[Directions for this task] Can you pick up the passage on breast cancer surgery where it stops and carry it forward?

(Beginning of Provided text)

Lin Wei-chieh of the Taiwan Breast Cancer Alliance prefers to wear a prosthetic breast rather than undergo reconstructive surgery. “A lot of doctors skip over the part about how much it hurts,” says Lin. Of course everyone would like to look perfect, but she just doesn’t have the courage to go through the pain of surgery again.
In some cases, where enough of the breast can be saved so that there is no need for a full-scale breast reconstruction, it is possible for the surgeon to do a cosmetic procedure at the same time as removing the tumor, to leave the breast with a reasonably natural appearance after surgery.
Hsieh Chia-ming, head of a task force at Taiwan Adventist Hospital specializing in breast cancer, notes that in the past when doctors were able to remove a tumor while conserving most of the breast, the breast was left misshapen. In recent years he has borrowed techniques previously used for cosmetic breast surgery to shift remaining tissue in the affected breast around so as to leave the individual with a more balanced and more natural appearance. Hsieh has used this procedure in 130 cases in recent years, and patients have expressed a high level of satisfaction.
However, Hsieh reiterates that this method is only for certain types of cases. Candidates must be in the early stages of the disease, with only a single tumor or closely neighboring tumors. Also, the patient must have sufficient breast density, and the tumor(s) cannot amount to more than 20% of the breast tissue by volume. Otherwise the procedure will not be very effective.

(End of Provided text)
(Beginning of Data under study)

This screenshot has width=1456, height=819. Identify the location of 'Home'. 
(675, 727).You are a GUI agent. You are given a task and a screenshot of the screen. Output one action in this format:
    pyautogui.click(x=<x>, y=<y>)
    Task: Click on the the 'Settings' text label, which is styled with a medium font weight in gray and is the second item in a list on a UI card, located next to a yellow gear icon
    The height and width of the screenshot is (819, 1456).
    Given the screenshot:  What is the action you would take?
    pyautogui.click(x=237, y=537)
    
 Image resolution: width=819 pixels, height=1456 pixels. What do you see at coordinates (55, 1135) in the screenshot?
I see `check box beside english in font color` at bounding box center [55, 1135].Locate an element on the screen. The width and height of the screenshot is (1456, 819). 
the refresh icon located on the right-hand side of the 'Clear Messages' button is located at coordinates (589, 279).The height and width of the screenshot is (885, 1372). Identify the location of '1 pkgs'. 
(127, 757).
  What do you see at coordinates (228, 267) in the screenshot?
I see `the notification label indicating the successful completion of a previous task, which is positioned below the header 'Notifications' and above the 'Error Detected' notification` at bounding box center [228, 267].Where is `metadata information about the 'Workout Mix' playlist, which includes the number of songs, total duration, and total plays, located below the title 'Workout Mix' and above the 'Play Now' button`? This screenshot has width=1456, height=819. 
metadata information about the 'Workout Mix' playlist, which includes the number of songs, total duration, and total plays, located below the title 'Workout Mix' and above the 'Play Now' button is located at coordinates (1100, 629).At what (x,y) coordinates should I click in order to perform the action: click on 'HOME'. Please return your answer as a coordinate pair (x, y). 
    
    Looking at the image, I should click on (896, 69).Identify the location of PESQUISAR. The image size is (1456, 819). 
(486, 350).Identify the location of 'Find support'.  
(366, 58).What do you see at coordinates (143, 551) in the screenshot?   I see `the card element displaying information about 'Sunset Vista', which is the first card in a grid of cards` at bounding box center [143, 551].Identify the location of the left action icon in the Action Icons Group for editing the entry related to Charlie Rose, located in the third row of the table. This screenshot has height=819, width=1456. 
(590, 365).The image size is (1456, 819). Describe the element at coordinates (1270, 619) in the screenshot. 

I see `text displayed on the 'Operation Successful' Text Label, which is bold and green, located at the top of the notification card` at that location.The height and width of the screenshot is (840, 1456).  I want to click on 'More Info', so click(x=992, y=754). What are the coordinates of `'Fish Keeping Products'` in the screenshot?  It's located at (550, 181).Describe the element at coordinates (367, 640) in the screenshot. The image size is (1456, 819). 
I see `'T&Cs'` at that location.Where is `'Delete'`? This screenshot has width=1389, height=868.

(End of Data under study)

[Task answer]
The joy of restitutionAccording to a report based on a 2005 survey conducted by the Taiwan Breast Cancer Alliance, more than 90% of respondents were aware that the option to have reconstructive surgery existed. But only about 5.6% had chosen at that point to have the procedure, a much lower percentage than in the US (25–30%). The most important reason is probably that breast reconstruction is not covered by National Health Insurance in Taiwan, so must be paid for out of pocket. Not many people can afford the NT$200–300,000 that the surgery costs.
Cheng Ming-huei says that in the US, breast reconstruction is considered to be part of the treatment of the cancer, and in fact, under a 1998 federal law, insurance coverage is mandatory. In recent years, thanks in part to efforts by the Taiwan Breast Reconstruction Association to promote the procedure, the ratio in Taiwan has been gradually climbing. For example, today over 10% of women admitted to Chang Gung Memorial Hospital for breast cancer treatment opt for reconstructive surgery.
Besides cost, another critical variable is family attitudes. Sometimes families feel that it is unimportant for an older woman to retain this “secondary sexual characteristic.” But Hsieh points out, “No matter how old you get you are still a woman.” Unfortunately children who make treatment decisions on behalf of elderly women rarely can understand what it feels like for their mother, for whom the loss of a breast is “mourned.”
“Family support is very important,” says 46-year-old breast cancer patient Liu Fengyu. For a while after her surgery she was deeply depressed and wouldn’t even go out of the house, until her husband finally told her: “Whatever you think is best, go for it!”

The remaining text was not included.